Australian engineers are working on new microchips that use light and sound rather than electricity.

The high-capacity, low-power chips will be important for the development of future tech, according to researchers from the University of Sydney Nano Institute and Max Planck Institute for the Science of Light in Germany.

The information on a chip in acoustic form travels at a velocity five orders of magnitude slower than in the optical domain.

This delay allows for the data to be briefly stored and managed inside the chip for processing, retrieval and further transmission as light waves.

Light is an excellent carrier of information and is useful for taking data over long distances between continents through fibre-optic cables.

But this speed advantage can become a nuisance when information is being processed in computers and telecommunication systems.

In the latest project, the experts have examined ways to remove ‘hot’ electrons from the chips.

“As demand for high bandwidth information systems increase, we want to get ahead of the curve to ensure we can invent devices that don’t overheat, have low energy costs and reduce the emission of greenhouse gases,” said researcher Dr Moritz Merklein.

The idea is to use sound waves, known as phonons, to store and transfer information that chips receive from fibre-optic cables. This allows the chips to operate without needing electrons, which produce heat.

However, information transferred from fibre-optic cables onto chips in the form of sound waves decays in nanoseconds, which is not long enough to do anything useful.

“What we have done is use carefully timed synchronised pulses of light to reinforce the sound waves on-chip,” said Dr Birgit Stiller, who moved from the University of Sydney to lead an independent research group at the Max Planck Institute.

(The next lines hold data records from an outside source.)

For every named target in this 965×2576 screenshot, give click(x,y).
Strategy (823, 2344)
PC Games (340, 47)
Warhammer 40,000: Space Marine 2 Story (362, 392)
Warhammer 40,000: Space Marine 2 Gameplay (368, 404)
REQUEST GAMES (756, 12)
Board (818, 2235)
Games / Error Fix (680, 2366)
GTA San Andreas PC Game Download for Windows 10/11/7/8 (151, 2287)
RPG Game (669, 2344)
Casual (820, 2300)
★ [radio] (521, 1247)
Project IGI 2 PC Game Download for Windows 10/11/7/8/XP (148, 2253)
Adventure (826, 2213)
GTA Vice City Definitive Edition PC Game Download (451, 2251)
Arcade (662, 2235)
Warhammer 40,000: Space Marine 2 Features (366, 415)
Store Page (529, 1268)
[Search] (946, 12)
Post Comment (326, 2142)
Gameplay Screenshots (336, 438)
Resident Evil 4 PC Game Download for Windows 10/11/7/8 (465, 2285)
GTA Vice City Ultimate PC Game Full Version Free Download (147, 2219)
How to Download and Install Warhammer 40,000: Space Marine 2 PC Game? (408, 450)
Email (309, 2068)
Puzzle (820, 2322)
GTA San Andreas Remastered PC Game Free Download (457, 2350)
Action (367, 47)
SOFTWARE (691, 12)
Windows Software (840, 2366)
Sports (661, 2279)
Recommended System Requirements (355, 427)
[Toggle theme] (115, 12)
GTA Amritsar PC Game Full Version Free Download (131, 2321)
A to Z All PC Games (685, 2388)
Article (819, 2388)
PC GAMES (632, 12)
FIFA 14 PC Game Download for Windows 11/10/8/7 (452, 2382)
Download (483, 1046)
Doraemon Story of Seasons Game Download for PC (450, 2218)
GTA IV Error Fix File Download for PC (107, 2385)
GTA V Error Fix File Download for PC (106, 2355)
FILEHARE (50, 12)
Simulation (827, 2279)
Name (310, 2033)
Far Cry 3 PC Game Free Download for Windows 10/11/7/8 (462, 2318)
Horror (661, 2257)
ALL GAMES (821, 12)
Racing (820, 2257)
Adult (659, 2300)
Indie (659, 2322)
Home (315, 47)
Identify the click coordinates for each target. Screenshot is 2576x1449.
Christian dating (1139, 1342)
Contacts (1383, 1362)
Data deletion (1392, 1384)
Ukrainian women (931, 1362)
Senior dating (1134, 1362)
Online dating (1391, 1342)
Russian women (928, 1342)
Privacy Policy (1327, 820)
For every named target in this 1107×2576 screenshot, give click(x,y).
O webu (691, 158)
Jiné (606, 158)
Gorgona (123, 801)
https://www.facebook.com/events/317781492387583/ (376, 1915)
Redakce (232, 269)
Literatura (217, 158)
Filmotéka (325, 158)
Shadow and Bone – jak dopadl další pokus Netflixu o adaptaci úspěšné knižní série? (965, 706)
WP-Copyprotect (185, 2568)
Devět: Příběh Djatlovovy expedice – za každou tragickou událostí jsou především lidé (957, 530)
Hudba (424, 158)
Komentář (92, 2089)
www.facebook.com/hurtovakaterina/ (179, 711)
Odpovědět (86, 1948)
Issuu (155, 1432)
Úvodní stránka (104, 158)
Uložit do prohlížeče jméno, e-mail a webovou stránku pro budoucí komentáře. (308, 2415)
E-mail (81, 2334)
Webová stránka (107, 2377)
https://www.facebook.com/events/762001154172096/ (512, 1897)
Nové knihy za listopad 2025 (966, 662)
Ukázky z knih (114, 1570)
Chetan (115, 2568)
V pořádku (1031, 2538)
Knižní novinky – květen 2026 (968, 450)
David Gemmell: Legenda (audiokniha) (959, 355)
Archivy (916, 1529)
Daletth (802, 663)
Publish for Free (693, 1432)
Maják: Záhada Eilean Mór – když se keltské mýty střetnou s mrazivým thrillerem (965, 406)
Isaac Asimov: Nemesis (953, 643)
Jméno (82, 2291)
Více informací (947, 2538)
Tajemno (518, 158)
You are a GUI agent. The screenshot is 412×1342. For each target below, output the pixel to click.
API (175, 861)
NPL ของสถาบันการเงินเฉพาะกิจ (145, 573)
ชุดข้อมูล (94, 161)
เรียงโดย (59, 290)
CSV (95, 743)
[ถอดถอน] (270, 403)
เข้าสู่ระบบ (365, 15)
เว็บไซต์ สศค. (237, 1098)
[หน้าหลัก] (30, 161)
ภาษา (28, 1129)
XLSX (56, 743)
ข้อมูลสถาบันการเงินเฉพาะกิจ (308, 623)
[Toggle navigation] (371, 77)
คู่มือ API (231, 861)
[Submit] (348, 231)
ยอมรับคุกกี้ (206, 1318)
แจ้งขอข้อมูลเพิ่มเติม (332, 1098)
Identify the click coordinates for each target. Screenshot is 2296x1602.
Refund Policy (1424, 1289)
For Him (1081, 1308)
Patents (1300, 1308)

“We have shown for the first time that refreshing these phonons is possible and that information can therefore be stored and processed for a much longer time,” she said.

The scientists carefully timed pulses of light to extend the lifetime of the information stored in sound waves on the chip by 300 per cent, from 10 nanoseconds to 40 nanoseconds.

The research, published in the journal Optica, was done in collaboration with the Laser Physics Centre at the Australian National University and the Centre for Nano Optics at the University of Southern Denmark.

The engineers plan to use this method to extend how long the information remains on-chip.

“Acoustic waves on chips are a promising way to store and transfer information,” Dr Stiller said.

“So far, such storage was fundamentally limited by the lifetime of the sound waves. Refreshing the acoustic waves allows us to overcome this constraint.”